In games and robotics simulators, reinforcement learning has demonstrated competitive performance. Solving mathematical optimization issues with RL approaches has recently attracted a lot of interest. One of the most common mathematical optimization issues is scheduling. It can be found in various real-world applications, including cloud computing, transportation, and manufacturing. Virtual machine scheduling is at the heart of Infrastructure as a Service, particularly in cloud computing (IaaS).

Offline VM scheduling challenges were solved using various traditional combinatorial optimization methods. However, most practical scheduling scenarios rely on heuristic approaches because of the online requirement. On the other hand, heuristic approaches rely primarily on expert knowledge and may result in sub-optimal solutions. The RL-based solution offers a lot of potential for solving VM scheduling issues, and it has a lot of advantages. An efficient and realistic VM scheduling simulator must be presented in order to study RL further.
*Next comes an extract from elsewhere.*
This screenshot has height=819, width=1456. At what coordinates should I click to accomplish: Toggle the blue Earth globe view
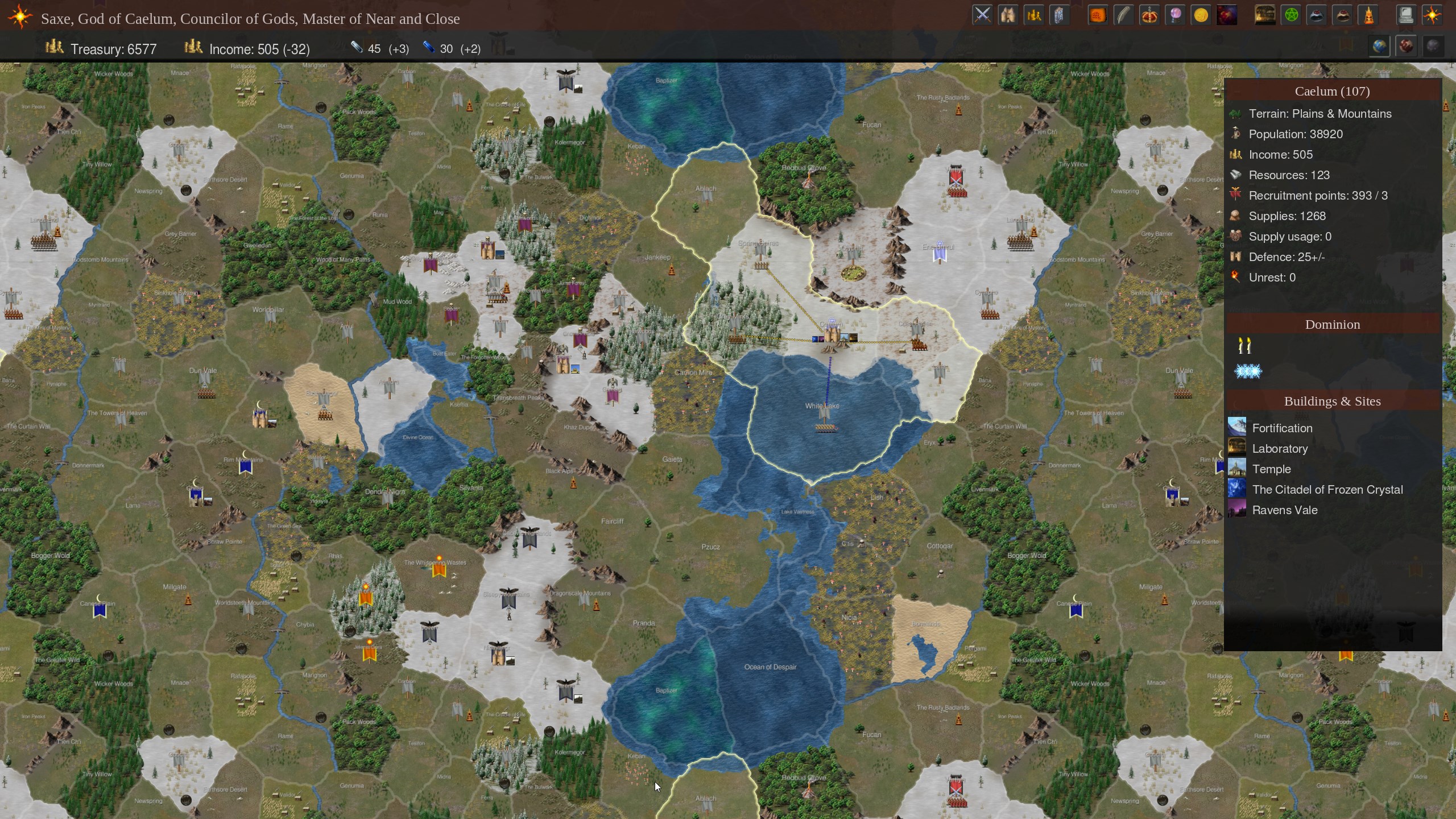[x=1379, y=46]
In a recent study, researchers from Huawei Cloud’s Multi-Agent Artificial Intelligence Lab and Algorithm Innovation Lab suggested VMAgent, a unique VM scheduling simulator based on real data from Huawei Cloud’s actual operation situations. VMAgent seeks to replicate the scheduling of virtual machine requests across many servers (allocating and releasing CPU and memory resources). It creates virtual machine scheduling scenarios using real-world system design, such as fading, recovering, and expanding virtual machines. Only requests can be allocated in the fading situation, whereas the recovering scenario permits both allocating and releasing VM resources.

VMAgent is a powerful simulation platform that can accurately replicate real-world cloud computing scenarios. Unlike them, the expansion scenario allows you to add servers instead of terminating them, which is a regular occurrence in the increasing public cloud. VMAgent enables to specify of these scenarios in a variety of ways. VMAgent also includes basic but useful visuals for better understanding and comparing VM scheduling strategies. Few organizations have open-sourced their cloud data in terms of VM scheduling. The limited open-source data sets frequently contain redundant data, and crucial data is frequently converted into less relevant float numbers. As a result, VMAgent is essential for testing new VM scheduling approaches, particularly RL methods.

VMAgent is an excellent platform for RL-based VM scheduling algorithms due to its outstanding simulation performance. It can handle both VM scheduling and RL issues, in addition to the flexibility and efficiency indicated above. The high dimensional state and action spaces result from VMAgent’s ability to accommodate a large number of servers. It may also dynamically set VM request sequences comparable to real clouds, resulting in high non-stationarity. VMAgent features a continual execution growth mechanism, which stands for life-long demand.

These are three crucial characteristics of applying RL to real-world problems. Although there are several simulators for RL, such as Atari, MuJoCo, and Dota 2, there are currently no simulators for cloud computing. VMAgent is the first virtual machine simulator with real-world data to summarise. It provides a robust platform for investigating the nature and scope of the VM scheduling problem, as well as assisting in the creation and testing of efficient RL approaches. As a result, it benefits both the VM scheduling and the RL communities.

VMAgent can create virtual machine scheduling scenarios using Huawei Cloud’s Huawei-East-1 open-source VM scheduling dataset and practical system design. The Huawei-East-1 dataset was collected in Huawei Cloud’s east china region for one month. It includes a range of virtual machines and multiple requests. Researchers define the agent’s observation in the scheduling environment as a combination of cluster status and current request information. The number of servers in the cluster, the resource occupancy of each server, and the architecture of the servers are all included in the cluster status.

The researchers present three scenarios derived from realistic scheduling in VMAgent: recovering, fading, and expanding. When the resource pool is not be extended, the recovering scenario considers both allocating and releasing requests, which is frequent in the public cloud. The associated resources are freed from the cluster when the release requests arrive. Only allocation requests are allowed in the fading scenario, typical in dedicated clouds. The high-dimension issue arises when the number of servers is huge. The expansion scenario assumes that if the remaining resources are less than a specific threshold, multiple servers will be added, which is frequent in the public cloud when the resource pool can be enlarged.


The researchers introduce the VMAgent simulator to aid the RL community in addressing significant obstacles in applying RL to real-world problems. VMAgent can also help the VM scheduling community by building more effective RL-based VM scheduling solutions. VMAgent is a game-changing development in its sector since it includes a simple but powerful visualization module for learning and comparing VM scheduling techniques.